Des livres plus sulfureux ont enfin marqué le champ de la littérature pour adultes durant l’année 1954. Avec son sado-masochisme exacerbé, son exaltation de la libération du désir féminin, Histoire d’O fit scandale au début de l’été. Son propos sur la soumission et les pratiques « déviantes » ne pouvait que choquer une société des années 1950 encore très prude. Peu consensuel également, Cellule 2455, couloir de la mort de Caryl Chessman, récit par un condamné à mort américain de ses douze ans d’incarcération avant exécution, fit grand bruit, un peu partout sur la planète. Au moment où la guillotine continue de faire son office en France, ce livre a relancé le débat sur la peine capitale, qui ne fut abolie que 27 ans plus tard en France.
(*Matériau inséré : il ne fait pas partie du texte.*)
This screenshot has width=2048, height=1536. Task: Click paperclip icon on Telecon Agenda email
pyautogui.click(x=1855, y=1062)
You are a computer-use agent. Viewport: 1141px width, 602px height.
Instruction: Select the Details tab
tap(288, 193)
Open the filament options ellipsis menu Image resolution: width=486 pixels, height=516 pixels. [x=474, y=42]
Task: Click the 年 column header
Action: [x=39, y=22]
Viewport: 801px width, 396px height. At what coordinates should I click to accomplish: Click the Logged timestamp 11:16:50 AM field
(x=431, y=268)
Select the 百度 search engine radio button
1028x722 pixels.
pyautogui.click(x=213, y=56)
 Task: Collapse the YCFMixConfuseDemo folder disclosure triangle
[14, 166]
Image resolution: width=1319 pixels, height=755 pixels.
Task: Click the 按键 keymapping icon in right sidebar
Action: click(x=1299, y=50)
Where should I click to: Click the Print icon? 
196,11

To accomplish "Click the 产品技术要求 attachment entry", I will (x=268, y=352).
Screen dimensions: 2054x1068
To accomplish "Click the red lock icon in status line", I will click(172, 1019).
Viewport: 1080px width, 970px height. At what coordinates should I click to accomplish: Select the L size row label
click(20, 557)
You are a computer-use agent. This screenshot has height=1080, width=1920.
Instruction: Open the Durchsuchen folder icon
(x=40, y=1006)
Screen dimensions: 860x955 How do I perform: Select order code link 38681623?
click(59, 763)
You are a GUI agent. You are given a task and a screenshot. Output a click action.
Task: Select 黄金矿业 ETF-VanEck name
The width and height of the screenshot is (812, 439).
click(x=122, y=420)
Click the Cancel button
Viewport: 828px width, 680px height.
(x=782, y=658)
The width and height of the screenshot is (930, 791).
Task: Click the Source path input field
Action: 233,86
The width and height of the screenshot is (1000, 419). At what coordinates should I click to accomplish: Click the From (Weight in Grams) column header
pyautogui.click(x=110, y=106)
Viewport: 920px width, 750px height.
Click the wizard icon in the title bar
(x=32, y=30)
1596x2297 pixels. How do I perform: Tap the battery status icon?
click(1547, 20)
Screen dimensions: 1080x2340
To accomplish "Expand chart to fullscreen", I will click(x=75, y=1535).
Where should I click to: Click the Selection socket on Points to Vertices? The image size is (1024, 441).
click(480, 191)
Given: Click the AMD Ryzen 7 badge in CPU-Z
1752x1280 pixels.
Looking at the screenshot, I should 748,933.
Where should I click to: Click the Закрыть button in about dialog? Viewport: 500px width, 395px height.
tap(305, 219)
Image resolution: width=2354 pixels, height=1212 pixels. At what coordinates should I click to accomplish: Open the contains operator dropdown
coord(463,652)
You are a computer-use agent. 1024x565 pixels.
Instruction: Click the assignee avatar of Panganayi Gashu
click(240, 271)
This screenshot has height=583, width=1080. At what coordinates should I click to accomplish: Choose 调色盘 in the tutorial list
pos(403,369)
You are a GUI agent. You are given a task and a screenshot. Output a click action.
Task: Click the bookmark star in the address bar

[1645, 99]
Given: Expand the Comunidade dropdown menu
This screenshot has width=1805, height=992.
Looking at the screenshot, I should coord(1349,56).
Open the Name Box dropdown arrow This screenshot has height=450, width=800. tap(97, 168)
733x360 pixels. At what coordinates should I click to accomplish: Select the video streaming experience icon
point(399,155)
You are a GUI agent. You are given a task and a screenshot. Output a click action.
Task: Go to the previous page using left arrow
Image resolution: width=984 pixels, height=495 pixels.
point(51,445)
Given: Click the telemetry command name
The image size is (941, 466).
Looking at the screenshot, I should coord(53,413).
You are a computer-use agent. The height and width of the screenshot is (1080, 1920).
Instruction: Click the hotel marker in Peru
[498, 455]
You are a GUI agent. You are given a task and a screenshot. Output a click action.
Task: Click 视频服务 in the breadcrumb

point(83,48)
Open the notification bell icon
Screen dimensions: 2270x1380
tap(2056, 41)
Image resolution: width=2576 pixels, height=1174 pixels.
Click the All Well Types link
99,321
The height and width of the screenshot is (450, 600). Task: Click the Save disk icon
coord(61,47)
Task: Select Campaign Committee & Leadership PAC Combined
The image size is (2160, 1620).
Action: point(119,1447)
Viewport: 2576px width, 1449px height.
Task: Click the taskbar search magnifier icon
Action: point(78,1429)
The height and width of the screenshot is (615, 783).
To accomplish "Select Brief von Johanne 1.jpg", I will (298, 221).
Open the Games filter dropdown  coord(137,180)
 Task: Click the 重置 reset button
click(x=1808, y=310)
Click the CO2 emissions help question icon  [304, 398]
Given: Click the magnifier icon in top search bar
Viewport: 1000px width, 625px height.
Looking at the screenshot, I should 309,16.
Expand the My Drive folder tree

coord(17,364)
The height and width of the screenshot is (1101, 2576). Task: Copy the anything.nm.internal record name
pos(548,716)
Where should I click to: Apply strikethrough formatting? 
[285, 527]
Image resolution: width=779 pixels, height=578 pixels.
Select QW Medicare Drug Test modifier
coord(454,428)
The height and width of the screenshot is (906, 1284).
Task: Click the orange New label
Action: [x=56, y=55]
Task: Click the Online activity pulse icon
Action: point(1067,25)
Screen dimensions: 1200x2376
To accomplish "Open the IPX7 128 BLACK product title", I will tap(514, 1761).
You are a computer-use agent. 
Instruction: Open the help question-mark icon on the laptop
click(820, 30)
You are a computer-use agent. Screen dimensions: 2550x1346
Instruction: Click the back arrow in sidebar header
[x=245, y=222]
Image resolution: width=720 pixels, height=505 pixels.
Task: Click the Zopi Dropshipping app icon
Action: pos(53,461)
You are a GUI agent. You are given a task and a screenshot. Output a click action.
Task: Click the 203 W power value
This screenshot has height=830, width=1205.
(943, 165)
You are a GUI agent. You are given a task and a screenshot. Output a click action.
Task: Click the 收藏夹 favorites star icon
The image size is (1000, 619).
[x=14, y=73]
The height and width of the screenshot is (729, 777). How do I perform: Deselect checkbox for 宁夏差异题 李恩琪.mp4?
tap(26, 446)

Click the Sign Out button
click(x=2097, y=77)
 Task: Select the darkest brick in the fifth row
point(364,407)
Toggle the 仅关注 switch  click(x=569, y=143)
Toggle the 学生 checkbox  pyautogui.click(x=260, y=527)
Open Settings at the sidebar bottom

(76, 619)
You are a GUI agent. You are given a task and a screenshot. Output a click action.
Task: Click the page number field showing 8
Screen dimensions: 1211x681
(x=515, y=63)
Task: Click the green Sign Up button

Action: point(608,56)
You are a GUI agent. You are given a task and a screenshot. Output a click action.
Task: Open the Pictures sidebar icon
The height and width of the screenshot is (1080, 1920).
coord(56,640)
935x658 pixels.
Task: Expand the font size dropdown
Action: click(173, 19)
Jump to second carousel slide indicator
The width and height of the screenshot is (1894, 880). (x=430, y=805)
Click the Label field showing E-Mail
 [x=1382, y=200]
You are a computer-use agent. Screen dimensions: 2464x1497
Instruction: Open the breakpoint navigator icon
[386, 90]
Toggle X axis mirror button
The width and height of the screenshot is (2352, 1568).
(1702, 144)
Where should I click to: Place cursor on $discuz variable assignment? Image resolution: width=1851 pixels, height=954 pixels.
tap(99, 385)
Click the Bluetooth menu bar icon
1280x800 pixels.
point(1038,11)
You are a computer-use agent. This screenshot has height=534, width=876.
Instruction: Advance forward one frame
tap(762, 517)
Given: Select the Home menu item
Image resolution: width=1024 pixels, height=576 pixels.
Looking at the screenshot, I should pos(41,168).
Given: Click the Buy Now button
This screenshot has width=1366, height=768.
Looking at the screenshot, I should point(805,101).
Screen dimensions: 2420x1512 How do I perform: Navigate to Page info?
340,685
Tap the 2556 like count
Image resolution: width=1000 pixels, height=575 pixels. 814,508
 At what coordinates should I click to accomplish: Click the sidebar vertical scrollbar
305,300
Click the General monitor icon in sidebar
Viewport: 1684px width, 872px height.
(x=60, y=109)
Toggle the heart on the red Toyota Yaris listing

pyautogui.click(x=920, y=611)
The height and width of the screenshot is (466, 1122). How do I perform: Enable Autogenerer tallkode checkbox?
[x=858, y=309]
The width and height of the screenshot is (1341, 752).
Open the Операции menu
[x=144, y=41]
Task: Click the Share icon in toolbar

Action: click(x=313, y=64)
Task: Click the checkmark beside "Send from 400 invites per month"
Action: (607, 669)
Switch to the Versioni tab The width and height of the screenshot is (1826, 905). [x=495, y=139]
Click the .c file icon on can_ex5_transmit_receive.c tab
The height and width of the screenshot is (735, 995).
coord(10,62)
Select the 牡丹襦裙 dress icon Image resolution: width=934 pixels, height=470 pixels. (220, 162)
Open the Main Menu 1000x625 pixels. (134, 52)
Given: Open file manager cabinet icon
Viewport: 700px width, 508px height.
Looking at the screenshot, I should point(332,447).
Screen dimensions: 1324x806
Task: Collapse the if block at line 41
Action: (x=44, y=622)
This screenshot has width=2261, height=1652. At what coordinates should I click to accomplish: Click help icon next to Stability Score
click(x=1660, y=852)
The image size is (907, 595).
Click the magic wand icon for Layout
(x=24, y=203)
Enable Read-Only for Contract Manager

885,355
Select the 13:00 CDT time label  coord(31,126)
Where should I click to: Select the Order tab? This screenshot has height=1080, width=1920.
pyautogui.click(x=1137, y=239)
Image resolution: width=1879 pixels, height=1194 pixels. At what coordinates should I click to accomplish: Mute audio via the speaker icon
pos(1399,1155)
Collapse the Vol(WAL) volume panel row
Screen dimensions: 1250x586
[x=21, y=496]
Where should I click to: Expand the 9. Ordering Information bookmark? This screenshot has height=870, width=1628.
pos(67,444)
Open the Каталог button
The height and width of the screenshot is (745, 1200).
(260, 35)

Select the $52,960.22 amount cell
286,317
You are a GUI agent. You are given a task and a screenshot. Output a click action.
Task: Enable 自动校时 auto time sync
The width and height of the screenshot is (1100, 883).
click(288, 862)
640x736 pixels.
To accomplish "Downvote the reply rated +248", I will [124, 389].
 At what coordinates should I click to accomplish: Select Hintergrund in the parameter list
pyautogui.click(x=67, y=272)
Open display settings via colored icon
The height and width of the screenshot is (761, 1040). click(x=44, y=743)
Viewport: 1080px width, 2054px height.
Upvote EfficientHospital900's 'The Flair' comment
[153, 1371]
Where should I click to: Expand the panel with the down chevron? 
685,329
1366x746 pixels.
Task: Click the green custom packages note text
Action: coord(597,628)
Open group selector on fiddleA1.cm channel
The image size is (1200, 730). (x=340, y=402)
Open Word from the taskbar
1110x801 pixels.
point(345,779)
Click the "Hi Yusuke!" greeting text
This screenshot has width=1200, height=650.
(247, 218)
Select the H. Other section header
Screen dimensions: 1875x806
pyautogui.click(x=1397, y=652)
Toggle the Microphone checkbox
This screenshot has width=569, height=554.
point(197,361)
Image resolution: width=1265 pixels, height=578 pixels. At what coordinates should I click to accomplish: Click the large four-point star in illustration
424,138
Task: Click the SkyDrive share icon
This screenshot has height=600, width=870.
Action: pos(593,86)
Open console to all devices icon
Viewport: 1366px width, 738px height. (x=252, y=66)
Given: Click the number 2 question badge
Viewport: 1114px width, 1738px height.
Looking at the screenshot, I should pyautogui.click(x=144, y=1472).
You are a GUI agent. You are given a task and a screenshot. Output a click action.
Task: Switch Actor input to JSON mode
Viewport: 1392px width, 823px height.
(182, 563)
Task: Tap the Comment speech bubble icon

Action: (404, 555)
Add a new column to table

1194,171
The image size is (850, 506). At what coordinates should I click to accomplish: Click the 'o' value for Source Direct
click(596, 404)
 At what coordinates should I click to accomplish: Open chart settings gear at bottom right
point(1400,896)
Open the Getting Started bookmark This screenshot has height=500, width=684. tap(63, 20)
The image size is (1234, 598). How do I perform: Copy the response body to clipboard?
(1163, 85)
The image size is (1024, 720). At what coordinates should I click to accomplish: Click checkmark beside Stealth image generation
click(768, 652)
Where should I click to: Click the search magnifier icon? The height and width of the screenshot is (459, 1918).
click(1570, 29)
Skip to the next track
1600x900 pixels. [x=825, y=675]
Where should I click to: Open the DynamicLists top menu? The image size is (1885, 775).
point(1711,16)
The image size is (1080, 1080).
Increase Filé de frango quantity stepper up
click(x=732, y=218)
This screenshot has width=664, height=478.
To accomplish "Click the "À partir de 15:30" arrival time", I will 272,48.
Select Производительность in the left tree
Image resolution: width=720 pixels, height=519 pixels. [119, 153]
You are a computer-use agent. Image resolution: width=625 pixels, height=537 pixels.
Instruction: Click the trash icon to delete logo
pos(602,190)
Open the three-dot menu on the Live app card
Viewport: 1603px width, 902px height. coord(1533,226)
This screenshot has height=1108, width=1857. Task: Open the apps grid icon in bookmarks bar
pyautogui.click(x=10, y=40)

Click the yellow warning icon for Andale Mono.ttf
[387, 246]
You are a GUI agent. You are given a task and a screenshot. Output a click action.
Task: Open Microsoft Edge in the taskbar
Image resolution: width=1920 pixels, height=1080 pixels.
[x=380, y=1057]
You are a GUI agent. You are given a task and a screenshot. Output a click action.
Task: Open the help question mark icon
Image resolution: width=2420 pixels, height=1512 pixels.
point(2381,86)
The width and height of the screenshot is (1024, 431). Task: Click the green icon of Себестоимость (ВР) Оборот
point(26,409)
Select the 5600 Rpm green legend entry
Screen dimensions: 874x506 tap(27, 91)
De la lecture pour la jeunesse en 1954

Pour se représenter la vie en France en 1954, la littérature jeunesse peut être d’un certain secours. Gilbert Delahaye et Marcel Marlier lancent cette année-là un album nommé Martine à la ferme, qui introduit la célèbre petite fille que l’on suivra ensuite à la mer, au zoo, en avion, à l’école… La vie d’une écolière dans un pays encore assez rural, avec des activités champêtres, évoluera bien sûr au fil des décennies et des 64 tomes de la saga.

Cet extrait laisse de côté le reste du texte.